Sight seen as centre for Northern revolution
An architecture and design firm has put out plans for massive development in Australia's north, in a town where crocodiles outnumber humans 1,000 to one.
There is always talk of the need and benefits to attracting more people to the northern half of the country; reducing population density, improving environmental care, creating new jobs and expanding sustainable agriculture industries are just a few of the drawcards.
Now, architects and engineers at the company Ecoscape have earmarked Lake Argyle in the East Kimberley as a potential capital city for the future heart of the nation.
Lake Argyle is actually a dam created by the stemming of the Ord River in the nineteen-sixties.
It currently includes a population of 20,000 crocodiles and around a dozen humans on its banks.
But Ecoscape says Lake Argyle could become a northern capital capable of sustaining a population of 150,000 people.
Their plans include an international airport, clean energy supply, recycled water, integrated public transport and other ideas tailored to the needs of what could be Australia’s most isolated city.

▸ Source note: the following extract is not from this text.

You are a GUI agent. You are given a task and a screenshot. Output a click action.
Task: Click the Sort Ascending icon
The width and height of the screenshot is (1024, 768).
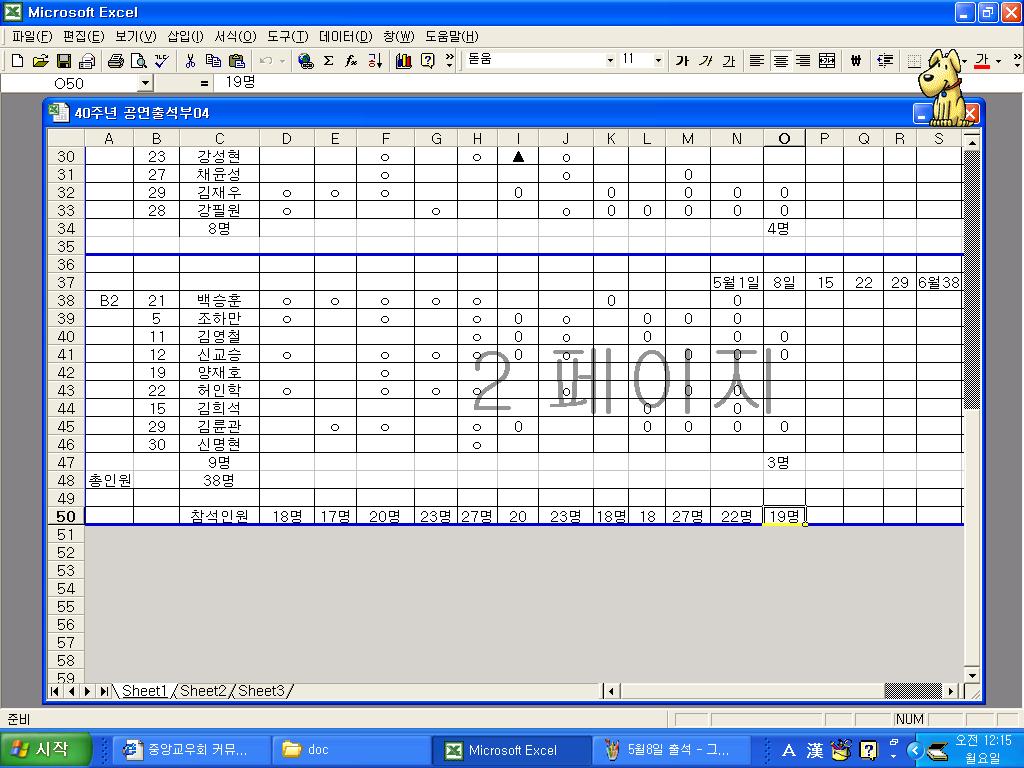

Speaking to the ABC, Ecoscape environmental scientist David Kaesehagen said Lake Argyle is an ideal combination of the perfect opportunity and beautiful scenery.
“We started looking at... how you'd build a new, modern, sustainable city which looks at using modern technology and meets the challenges of particularly hot environments,” Kaesehagen said.
“[Lake Argyle has] industries around it, it’s got mining and agribusiness, it’s got a whole range of different industries which can attract and hold people, so the place itself has got such intrinsic beauty that that works to glue people to place.
“There are so many opportunities here, there are more than 70 islands here, you can imagine resorts on different islands, you can imagine Australians really enjoying themselves in this beautiful part of the country.
“Not many people get to experience it, and those that do ... find it breath-taking, so I can sort of see this place as a great site for a conurbation of some sort, imagine it.”